While the president likely knows little about constitutional interpretation, he once again displayed his considerable skill in showmanship. He artfully staged his attack against the background of an event which is, as the president himself loves to say, fake: WrestleMania is entertainment based on the performance of violence, rather than an actual violent fight. This fact, no doubt, would help Trump defend himself, if his tweet in fact precipitates violence against a reporter.

Still, it reveals plainly the nature of the president’s fantasies about what should be done to journalists who oppose him, even if it does not reveal a plan to carry out a physical assault. The video is inspired by the violent control over media critics exercised by authoritarian leaders like Russian President Vladimir Putin (surely one reason Trump so admires him).

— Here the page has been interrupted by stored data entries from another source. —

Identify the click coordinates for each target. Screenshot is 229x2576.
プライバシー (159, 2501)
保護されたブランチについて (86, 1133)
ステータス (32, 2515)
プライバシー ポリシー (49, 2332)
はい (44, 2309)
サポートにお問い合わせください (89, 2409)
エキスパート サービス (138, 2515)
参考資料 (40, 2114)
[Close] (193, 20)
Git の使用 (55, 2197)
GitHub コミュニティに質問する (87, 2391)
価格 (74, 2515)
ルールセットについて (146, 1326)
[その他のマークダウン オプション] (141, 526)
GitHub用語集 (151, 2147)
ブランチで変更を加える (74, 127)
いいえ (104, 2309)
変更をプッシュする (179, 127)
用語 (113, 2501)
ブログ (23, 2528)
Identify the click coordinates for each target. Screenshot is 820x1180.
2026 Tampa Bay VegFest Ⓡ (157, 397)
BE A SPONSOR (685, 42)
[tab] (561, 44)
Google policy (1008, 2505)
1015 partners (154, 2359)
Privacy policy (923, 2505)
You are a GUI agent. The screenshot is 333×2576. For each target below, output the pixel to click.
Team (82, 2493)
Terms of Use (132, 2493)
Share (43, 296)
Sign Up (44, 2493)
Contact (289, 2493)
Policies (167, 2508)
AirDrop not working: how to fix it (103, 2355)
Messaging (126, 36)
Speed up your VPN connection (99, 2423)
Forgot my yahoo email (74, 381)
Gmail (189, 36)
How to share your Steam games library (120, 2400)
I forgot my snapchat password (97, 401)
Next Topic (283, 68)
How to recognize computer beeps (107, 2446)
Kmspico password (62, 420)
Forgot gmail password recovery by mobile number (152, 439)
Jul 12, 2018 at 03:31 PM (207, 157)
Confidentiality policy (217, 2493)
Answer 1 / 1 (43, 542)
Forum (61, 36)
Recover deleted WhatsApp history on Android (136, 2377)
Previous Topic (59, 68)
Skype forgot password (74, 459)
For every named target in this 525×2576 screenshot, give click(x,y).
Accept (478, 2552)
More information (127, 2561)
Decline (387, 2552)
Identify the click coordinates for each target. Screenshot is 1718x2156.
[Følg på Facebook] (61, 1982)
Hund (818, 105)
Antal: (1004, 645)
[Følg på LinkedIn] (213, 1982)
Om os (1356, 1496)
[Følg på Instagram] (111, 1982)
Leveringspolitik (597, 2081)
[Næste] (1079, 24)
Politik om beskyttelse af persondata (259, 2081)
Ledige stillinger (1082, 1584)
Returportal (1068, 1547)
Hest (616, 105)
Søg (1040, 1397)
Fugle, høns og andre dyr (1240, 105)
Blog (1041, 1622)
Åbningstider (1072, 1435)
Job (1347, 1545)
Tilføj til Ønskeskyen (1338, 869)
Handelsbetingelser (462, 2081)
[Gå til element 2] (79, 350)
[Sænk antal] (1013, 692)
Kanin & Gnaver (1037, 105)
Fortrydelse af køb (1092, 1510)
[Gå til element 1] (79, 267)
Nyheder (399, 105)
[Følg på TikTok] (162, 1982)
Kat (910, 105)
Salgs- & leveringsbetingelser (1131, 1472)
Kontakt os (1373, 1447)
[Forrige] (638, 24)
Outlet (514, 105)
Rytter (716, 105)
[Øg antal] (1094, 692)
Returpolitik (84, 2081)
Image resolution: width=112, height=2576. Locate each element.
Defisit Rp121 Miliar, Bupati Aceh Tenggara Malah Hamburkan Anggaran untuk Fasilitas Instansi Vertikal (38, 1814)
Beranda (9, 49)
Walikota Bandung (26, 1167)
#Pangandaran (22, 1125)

It also exposes the deep hypocrisy of what the president said after the shooting of Majority Whip Rep. Steve Scalise and others mere weeks ago: “We are strongest when we are unified and when we work for the common good,” he said.

Trump has never been a voice for unity. Sunday’s tweet reminds us all too well of the president’s history of calling for violence against those who protested at his campaign rallies. In one instance, he proclaimed that he would “beat the crap” out of a protester. In another, he praised people using physical force at his rallies as “appropriate.” In still another, he spoke glowingly about times when a protester would “be carried out on a stretcher.”

Trump’s defenders will say that such rhetoric was all in the past, or that the video is a distraction, perhaps an amusing parody. Or they will want us to believe what deputy press secretary Sarah Huckabee Sanders said on Thursday: “The president in no way form or fashion has ever promoted or encouraged violence. If anything, quite the contrary.”

Even if Americans were to ignore what Trump said repeatedly during the campaign and give credence to Sanders’ assertion, no one can have confidence that all of the video’s viewers will understand the distinction between the real and the staged, the fantasy and the reality. To protect reporters and the press – which Trump has likened to “the enemy of the people” – news outlets that hold credibility with the president’s most fervent supporters must now show what Kateb called “civil courage” and denounce Trump’s latest outrage.

Let them rise to the defense of their fellow journalists. Let them, as CNN has promised, do their job.The danger to freedom of the press is real, and the danger to democracy is undeniable. We should be weary of those who pretend that Trump’s tweets and the video are all just for show.